Day + 2178 “… paint a picture of yourself…”

Sep 16th, 2016 by

“…Let the images flash past…”

Today’s event is just side cleanup from the reduction surgery, nothing too difficult. The sides cannot easily be done at the same time as the front.

0400. “…from your alarms clock’s warning…”
0415. Black coffee
0430. Head to Hopkins
0520. Arrive
0540 – 0630. Pre-op and marks for incisions
0700. anesthesiologist
0725. Nap time!

0800. Status board shows the word incision – ok, whose bright idea is that? In the operating room, post op and recovery were good enough! TMI. Wonder if they ever post: ” Whoops” on the status board.

Just waiting….

GVHD is also a “gift” that keeps on giving. Yes – I’m not a morning person, why do you ask?

Karen will be great … Just waiting!

Noon. Home with naps for both of us. All is well.

Day +1997: I got it one piece at a time…

May 19th, 2016 by

“…and it didn’t cost me a dime.
You’ll know it’s me when I come through your town.”

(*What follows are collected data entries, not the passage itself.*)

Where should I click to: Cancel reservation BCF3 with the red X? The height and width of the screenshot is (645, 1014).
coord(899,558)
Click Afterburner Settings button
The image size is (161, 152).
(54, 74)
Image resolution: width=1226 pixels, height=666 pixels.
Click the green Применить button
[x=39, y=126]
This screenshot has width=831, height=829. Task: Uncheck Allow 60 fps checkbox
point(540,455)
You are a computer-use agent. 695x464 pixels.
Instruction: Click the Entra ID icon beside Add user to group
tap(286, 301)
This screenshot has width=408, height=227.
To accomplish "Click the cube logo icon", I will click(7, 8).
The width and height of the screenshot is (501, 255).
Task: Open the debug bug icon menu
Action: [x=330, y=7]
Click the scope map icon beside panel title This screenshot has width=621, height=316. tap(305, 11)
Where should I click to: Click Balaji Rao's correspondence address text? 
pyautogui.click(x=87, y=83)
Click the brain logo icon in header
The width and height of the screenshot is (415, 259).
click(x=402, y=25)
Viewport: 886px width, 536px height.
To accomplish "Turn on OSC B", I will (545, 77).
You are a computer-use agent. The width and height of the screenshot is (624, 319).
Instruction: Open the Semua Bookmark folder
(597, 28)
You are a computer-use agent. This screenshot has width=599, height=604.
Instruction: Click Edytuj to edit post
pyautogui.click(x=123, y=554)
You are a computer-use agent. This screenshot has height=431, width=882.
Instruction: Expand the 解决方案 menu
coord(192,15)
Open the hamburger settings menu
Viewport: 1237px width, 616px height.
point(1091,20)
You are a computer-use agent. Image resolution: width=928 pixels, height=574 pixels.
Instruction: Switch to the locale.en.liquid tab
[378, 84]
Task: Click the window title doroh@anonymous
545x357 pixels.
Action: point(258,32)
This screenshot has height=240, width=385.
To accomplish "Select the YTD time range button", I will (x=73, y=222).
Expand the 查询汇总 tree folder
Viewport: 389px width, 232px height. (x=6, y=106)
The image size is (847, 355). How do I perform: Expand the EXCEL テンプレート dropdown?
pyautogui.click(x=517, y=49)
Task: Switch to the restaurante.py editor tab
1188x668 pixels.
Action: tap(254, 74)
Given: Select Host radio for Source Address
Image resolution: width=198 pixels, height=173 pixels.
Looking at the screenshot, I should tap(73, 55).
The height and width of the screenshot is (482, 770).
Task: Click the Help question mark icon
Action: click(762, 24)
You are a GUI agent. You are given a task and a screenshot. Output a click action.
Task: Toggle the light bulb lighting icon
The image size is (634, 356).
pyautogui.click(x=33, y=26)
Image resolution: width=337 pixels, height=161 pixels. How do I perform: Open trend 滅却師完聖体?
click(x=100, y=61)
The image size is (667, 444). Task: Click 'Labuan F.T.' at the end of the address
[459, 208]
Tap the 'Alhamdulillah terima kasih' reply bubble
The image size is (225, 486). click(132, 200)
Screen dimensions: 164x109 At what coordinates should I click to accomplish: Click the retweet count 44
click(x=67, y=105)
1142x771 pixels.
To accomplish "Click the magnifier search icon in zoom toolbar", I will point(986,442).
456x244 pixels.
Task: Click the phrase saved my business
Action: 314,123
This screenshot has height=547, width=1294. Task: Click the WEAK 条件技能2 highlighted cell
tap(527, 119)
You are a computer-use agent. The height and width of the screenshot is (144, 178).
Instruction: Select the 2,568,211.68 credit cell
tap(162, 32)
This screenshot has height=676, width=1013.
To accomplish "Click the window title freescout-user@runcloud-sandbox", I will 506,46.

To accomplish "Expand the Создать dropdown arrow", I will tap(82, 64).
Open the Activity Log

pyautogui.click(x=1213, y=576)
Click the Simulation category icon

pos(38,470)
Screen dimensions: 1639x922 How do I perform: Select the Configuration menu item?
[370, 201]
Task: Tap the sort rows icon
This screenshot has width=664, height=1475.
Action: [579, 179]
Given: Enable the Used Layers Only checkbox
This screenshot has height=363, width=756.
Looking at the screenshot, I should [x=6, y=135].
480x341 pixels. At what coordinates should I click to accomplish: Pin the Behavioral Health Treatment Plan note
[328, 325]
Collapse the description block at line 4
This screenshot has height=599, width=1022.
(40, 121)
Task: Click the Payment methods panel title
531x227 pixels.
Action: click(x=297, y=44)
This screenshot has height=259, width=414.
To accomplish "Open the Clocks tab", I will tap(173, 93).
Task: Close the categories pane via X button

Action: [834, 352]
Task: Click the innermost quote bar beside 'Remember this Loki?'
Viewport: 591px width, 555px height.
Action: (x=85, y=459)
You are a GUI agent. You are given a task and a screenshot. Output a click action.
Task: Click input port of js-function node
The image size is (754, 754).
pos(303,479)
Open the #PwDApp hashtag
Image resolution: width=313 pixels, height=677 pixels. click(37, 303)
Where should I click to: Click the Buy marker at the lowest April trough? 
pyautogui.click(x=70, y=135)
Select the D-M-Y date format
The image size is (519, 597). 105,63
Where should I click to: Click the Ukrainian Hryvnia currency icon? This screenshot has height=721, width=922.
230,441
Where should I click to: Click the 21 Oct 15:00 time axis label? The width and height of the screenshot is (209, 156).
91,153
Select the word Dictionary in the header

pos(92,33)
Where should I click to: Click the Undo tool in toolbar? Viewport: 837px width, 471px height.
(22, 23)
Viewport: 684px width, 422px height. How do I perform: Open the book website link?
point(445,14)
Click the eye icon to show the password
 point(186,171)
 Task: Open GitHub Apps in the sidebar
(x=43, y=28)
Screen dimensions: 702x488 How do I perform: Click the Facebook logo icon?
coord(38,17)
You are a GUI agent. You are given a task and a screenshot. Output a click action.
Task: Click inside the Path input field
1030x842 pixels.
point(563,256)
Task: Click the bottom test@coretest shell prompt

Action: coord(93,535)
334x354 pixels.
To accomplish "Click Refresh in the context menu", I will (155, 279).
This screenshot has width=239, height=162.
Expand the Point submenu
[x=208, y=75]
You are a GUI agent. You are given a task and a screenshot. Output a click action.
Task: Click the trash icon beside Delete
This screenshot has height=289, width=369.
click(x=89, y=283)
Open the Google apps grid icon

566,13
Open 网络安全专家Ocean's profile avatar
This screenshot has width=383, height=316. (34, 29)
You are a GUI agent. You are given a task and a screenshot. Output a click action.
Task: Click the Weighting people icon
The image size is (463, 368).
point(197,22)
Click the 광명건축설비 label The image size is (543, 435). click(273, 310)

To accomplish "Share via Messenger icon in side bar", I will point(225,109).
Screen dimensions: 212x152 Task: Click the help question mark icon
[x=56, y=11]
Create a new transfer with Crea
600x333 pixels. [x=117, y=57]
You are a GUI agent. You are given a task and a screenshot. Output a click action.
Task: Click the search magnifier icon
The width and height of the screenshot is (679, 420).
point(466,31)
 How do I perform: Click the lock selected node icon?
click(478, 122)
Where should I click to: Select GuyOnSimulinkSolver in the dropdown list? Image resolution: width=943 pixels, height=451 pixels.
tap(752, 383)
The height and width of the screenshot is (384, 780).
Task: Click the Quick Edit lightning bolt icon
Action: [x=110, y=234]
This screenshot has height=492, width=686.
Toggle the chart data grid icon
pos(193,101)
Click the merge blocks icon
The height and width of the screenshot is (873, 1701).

5/19/2016: Been there, done that, got the t-shirt. When I took this selfie a couple of years ago, I had no idea just how true this statement would become. Mary Lou’s fabulous bone marrow was only the beginning, followed by weight loss, new wardrobe, new hair style, salon tan, massage therapy, lifted chin, contact lenses, sculpted breasts…all expenses paid. It all sounds very glamorous and decadent, doesn’t it? Let’s rephrase a bit:  perpetual nausea and dysgeusia for a year, permanent hair loss, sclerodermatic graft versus host disease, permanently numb neck with dual scars, lymphedema, ruined tear ducts, abraded skin….

Cancer. Twice. Hideous disease, miserable treatments. Nonetheless, I’m among “the most fortunate of the least fortunate.” [source of quote forgotten] I survived! Thanks to my generous donor, modern technology, skilled medical professionals at a nearby world-renowned facility, and awesomely supportive family and friends, life is fantastic. Thanks to our excellent dual health insurance coverage through Michael’s current employment and military retirement, our financial burden has been minimal for more than a million dollars of medical expenses. Insurance paid for nearly everything. What do uninsured/underinsured people do? Just die? I’m appalled at inflated medical costs and that health care availability and quality depends on a person’s wealth or insurance coverage.

“And points all her own sitting way up high, way up firm and high…”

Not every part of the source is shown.